If a person gets waswas about a conditional divorce but for resistance he thinks he will never give and his wife will be halal. Then for highlighting he says loudly "No, Never. She's only halal."
Is this any kind of divorce as before saying No, Never he thought she is halal? He later clearly said that she is halal.
Reply

HowManyMore
07-08-2020, 10:58 AM
format_quote Originally Posted by pmjHossain
Assalamu alaikum
Sorry for asking this question but can't find relief. Please reply.
If a person gets waswas about a conditional divorce but for resistance he thinks he will never give and his wife will be halal. Then for highlighting he says loudly "No, Never. She's only halal."
Is this any kind of divorce as before saying No, Never he thought she is halal? He later clearly said that she is halal.

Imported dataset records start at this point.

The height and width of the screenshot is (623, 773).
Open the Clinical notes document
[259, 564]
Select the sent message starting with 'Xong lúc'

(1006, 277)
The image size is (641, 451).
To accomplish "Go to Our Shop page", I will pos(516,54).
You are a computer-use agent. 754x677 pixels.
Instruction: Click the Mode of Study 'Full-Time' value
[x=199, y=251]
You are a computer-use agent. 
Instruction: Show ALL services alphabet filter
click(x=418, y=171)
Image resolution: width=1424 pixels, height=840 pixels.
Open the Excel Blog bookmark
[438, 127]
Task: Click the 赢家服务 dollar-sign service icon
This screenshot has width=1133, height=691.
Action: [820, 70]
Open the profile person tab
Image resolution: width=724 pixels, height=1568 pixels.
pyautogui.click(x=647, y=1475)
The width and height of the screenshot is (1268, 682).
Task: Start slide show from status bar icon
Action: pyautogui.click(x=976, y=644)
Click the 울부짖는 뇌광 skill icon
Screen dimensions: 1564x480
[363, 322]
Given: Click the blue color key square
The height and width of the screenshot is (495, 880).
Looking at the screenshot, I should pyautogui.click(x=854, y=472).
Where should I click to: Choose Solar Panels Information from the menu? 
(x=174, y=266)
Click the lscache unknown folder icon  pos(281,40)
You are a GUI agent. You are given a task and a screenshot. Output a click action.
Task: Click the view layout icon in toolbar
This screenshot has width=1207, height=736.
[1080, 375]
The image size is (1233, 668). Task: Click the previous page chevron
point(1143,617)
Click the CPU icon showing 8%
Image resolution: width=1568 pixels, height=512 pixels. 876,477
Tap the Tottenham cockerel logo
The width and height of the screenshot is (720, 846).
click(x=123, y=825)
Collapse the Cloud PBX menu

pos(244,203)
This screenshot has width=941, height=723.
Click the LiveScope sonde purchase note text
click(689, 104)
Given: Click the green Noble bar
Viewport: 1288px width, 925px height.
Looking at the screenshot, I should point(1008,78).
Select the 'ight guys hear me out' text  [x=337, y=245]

It's okay, brother, but you need the help of a doctor. These thoughts of yours are not rational. We cannot help you. The poblem is not in this what you're asking, the problem is in your mind. It can be helped, but you need a doctor for that.
Reply

MazharShafiq
07-09-2020, 09:35 AM
format_quote Originally Posted by HowManyMore
It's okay, brother, but you need the help of a doctor. These thoughts of yours are not rational. We cannot help you. The poblem is not in this what you're asking, the problem is in your mind. It can be helped, but you need a doctor for that.
Exactly right.i also suggest you this.